Il filo conduttore che unisce le principali cacce nel bosco del Decameron è il ribaltamento dei ruoli attribuiti a uomo e fiera rispetto alla normale attività venatoria condotta dall’uomo medievale: non è l’essere umano a dominare l’animale selvaggio e a renderlo una sua preda, ma viceversa.

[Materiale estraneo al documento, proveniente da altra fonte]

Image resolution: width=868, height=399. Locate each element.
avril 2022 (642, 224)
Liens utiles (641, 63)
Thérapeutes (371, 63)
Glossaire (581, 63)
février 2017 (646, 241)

Tale tematica, inoltre, entra sempre all’interno della raccolta di novelle sotto forma di visione o premonitoria e destinata a verificarsi nella realtà diurna (tali sono i sogni di Gabriotto e Talano) o salvifica e portatrice, pur nella sua brutalità, di un insperato lieto fine (come la caccia infernale “vista” da Nastagio degli Onesti).

I prossimi testi di cui si occupa questo capitolo, appartenenti ai Rerum vulgarium fragmenta, mettono invece in scena una caccia tra esseri umani in cui l’inseguimento, il tentativo di cattura fisico della preda, rappresenta metaforicamente la ricerca sentimentale dell’innamorato e il desiderio di veder ricambiato il proprio amore. Si vedrà tuttavia che la battuta di caccia di Petrarca, a differenza di quella di Nastagio, pur nella sua insistenza e costante ripetitività, non conduce mai il poeta all’obiettivo sperato.